→ **DIRECTIONS**:
Rewrite everything in the records below from the line containing "Where should I click to: Click the left" down to the line containing "Looking at the screenshot, I should point(82,86).", replacing "Bold" with "Italic" and leaving everything else unchanged.
────────────────
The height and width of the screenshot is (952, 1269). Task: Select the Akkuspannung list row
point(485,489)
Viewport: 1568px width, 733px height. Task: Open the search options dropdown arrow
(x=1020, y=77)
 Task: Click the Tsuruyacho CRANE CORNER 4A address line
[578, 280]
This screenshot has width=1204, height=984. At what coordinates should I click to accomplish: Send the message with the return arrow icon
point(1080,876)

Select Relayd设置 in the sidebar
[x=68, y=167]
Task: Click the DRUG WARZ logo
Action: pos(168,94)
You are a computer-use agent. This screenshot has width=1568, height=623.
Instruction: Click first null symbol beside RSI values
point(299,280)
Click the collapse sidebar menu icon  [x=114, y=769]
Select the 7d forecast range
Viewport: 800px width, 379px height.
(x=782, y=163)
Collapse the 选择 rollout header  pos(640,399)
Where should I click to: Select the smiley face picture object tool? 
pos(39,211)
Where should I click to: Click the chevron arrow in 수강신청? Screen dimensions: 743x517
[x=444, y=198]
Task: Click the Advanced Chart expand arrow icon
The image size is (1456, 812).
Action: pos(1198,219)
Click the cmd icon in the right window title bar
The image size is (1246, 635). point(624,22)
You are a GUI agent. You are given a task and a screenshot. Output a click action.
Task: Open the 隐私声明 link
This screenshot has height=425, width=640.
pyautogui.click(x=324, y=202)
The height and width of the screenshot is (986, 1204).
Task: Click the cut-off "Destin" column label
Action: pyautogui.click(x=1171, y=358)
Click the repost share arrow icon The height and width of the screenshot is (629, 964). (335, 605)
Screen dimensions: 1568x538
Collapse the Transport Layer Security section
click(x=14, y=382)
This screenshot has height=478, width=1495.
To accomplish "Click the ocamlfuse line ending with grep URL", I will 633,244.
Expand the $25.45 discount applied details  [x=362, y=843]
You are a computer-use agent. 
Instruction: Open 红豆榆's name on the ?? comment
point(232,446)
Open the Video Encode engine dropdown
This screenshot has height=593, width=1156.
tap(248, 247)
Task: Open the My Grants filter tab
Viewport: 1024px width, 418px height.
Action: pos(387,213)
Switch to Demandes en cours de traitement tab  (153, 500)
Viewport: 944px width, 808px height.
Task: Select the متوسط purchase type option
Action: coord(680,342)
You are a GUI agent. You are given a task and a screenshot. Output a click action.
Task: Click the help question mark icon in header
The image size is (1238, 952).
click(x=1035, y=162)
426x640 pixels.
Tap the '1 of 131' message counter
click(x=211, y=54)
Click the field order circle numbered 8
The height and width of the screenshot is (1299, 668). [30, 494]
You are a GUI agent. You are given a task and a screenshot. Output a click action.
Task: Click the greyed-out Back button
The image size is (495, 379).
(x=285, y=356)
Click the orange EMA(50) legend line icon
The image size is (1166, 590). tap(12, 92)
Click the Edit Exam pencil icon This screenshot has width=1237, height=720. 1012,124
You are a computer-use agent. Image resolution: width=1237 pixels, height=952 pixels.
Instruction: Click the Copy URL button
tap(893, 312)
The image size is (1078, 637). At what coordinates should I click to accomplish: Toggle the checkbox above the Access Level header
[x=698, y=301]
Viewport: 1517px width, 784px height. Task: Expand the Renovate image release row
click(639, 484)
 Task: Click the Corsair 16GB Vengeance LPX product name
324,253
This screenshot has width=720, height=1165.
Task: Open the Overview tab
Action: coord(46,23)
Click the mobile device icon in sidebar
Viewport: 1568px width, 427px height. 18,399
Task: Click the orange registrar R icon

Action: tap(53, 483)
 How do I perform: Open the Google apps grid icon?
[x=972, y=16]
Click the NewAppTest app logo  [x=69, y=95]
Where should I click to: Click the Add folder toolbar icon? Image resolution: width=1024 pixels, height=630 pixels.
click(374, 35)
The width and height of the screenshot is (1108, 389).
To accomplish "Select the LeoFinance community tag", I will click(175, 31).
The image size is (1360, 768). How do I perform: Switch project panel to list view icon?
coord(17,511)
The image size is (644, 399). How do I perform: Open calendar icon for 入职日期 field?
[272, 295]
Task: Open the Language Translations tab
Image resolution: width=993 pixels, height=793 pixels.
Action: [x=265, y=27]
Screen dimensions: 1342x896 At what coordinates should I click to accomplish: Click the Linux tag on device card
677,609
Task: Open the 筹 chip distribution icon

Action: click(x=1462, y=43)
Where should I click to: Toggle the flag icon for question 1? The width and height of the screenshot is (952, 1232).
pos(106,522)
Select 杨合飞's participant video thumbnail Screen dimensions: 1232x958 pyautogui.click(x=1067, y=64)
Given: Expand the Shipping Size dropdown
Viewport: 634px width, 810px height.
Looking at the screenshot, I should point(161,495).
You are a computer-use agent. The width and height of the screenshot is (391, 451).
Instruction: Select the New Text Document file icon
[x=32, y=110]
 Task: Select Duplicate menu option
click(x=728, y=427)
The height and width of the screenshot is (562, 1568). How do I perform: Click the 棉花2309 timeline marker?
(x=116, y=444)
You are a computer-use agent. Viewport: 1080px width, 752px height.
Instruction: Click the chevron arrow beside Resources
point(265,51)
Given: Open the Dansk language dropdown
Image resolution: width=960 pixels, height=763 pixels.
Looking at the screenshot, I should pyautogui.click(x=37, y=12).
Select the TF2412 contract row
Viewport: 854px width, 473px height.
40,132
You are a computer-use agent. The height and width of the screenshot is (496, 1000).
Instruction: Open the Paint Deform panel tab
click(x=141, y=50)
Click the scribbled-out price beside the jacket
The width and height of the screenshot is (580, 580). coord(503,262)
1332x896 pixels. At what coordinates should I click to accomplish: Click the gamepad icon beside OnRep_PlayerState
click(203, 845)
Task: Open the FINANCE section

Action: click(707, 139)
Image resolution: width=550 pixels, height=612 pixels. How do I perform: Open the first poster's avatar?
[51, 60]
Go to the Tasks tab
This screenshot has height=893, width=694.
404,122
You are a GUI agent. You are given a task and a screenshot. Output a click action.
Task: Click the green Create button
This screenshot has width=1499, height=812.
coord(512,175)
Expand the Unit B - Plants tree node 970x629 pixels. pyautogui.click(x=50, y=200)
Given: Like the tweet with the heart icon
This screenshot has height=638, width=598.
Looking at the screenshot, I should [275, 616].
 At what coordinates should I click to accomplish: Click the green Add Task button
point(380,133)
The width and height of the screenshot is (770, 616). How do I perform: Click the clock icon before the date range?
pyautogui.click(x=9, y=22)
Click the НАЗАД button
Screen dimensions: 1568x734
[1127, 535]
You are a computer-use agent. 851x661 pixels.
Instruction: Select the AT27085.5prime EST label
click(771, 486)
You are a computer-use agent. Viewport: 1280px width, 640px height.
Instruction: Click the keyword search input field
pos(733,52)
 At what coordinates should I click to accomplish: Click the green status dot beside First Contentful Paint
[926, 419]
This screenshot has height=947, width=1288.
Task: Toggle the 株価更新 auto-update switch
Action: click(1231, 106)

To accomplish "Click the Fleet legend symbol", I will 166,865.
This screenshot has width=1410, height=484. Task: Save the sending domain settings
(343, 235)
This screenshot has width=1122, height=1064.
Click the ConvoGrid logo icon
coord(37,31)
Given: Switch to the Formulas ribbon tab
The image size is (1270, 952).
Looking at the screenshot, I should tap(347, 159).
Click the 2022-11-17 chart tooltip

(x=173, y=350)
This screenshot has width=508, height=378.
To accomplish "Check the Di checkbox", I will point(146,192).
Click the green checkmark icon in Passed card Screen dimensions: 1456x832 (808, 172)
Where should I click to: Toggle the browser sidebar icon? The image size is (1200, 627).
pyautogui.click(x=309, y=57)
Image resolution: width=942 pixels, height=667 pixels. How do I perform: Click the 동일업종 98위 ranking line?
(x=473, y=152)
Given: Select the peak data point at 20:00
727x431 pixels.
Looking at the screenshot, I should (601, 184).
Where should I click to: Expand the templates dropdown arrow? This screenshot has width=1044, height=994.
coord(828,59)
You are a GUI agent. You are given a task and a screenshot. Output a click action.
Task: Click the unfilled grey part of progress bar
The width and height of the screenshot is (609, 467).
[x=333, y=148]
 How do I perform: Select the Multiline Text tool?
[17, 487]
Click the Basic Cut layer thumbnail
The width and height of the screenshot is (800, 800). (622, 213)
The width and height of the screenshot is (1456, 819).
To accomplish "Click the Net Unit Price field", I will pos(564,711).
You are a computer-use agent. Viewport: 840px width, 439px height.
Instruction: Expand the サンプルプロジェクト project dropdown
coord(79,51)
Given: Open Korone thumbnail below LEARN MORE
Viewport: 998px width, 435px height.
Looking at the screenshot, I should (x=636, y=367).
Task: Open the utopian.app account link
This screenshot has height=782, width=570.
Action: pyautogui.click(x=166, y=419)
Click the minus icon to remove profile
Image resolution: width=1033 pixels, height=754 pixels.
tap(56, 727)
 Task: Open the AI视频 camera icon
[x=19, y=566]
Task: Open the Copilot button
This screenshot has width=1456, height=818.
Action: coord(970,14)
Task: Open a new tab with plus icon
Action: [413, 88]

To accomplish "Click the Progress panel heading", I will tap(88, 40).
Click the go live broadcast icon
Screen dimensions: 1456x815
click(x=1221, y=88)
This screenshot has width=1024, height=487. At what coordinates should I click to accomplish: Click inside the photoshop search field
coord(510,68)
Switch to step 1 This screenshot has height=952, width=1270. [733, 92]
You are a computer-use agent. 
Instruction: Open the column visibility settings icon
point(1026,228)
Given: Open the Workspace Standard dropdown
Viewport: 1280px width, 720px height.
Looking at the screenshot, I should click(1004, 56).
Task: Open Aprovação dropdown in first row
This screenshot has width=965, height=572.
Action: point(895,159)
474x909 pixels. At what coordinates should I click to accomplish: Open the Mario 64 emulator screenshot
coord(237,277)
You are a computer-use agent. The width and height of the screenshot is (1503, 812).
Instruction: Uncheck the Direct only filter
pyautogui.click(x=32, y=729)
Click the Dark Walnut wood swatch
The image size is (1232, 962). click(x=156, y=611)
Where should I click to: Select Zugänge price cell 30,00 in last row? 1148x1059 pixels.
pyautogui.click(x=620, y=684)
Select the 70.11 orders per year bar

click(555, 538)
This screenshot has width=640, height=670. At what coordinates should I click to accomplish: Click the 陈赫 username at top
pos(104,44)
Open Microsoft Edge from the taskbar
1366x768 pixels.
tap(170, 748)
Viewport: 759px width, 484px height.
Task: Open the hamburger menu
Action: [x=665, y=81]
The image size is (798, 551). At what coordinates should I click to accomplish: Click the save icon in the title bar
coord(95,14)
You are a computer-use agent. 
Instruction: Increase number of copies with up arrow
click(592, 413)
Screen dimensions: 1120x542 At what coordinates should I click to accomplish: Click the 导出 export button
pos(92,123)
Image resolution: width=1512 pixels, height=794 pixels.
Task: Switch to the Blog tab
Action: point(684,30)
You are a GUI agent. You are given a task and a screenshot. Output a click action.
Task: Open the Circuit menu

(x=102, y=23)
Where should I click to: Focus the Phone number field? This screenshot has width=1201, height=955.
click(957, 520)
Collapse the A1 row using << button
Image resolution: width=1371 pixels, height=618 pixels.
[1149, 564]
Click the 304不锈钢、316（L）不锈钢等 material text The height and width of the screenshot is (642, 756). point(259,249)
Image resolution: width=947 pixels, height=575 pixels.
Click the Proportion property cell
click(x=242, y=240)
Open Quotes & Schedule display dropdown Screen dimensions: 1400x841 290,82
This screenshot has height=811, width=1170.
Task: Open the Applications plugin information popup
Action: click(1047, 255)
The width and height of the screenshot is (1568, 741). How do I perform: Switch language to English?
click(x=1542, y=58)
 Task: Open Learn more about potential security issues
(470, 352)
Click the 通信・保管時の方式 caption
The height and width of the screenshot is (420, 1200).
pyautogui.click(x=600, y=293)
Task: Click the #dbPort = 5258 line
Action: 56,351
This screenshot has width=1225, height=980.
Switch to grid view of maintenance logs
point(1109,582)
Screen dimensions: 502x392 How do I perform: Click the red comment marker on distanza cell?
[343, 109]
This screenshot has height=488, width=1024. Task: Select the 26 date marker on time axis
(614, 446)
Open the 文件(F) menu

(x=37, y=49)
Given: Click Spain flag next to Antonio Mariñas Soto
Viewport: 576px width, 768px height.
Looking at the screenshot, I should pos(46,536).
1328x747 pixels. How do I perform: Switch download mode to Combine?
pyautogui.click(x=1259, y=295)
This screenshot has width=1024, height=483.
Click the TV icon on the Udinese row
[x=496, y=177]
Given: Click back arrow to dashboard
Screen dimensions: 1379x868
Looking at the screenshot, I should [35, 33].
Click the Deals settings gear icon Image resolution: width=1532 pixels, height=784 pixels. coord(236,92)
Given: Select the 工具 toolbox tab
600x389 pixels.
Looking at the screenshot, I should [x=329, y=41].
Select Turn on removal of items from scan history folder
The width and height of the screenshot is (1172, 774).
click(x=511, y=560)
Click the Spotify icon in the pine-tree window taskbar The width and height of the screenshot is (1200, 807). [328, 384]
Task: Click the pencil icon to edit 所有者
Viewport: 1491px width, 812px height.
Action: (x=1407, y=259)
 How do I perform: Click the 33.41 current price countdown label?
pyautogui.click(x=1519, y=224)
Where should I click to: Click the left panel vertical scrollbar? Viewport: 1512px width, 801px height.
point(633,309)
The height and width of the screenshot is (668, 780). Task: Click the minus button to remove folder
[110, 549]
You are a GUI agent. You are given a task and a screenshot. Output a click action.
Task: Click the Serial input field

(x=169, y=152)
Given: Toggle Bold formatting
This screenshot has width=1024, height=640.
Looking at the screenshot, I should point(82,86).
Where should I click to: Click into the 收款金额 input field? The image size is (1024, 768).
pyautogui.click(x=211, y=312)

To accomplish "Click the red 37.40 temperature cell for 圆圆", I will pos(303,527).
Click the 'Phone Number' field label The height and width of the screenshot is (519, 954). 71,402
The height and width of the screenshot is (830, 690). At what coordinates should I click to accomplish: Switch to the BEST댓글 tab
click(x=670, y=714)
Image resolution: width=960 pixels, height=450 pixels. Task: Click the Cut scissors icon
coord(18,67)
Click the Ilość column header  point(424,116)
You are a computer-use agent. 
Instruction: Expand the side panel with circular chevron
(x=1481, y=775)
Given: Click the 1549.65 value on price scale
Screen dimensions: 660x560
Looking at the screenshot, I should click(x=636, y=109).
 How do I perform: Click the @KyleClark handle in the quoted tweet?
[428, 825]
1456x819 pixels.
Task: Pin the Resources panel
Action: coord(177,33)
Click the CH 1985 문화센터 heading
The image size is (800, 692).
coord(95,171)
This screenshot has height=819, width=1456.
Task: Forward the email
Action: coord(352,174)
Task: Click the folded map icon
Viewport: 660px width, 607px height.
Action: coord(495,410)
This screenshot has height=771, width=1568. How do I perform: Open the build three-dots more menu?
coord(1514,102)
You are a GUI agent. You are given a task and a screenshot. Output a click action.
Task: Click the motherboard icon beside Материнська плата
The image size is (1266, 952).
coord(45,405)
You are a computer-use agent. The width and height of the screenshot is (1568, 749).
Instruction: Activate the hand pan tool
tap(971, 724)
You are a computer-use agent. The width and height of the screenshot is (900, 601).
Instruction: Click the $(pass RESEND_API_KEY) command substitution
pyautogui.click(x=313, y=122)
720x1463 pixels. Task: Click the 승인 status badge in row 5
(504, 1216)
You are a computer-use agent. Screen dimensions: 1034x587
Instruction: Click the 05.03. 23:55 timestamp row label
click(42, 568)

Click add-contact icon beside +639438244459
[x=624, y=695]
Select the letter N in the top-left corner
────────────────
→ **THE RESULT**:
Where should I click to: Click the left panel vertical scrollbar? Viewport: 1512px width, 801px height.
point(633,309)
The height and width of the screenshot is (668, 780). Task: Click the minus button to remove folder
[110, 549]
You are a GUI agent. You are given a task and a screenshot. Output a click action.
Task: Click the Serial input field

(x=169, y=152)
Given: Toggle Italic formatting
This screenshot has width=1024, height=640.
Looking at the screenshot, I should point(82,86).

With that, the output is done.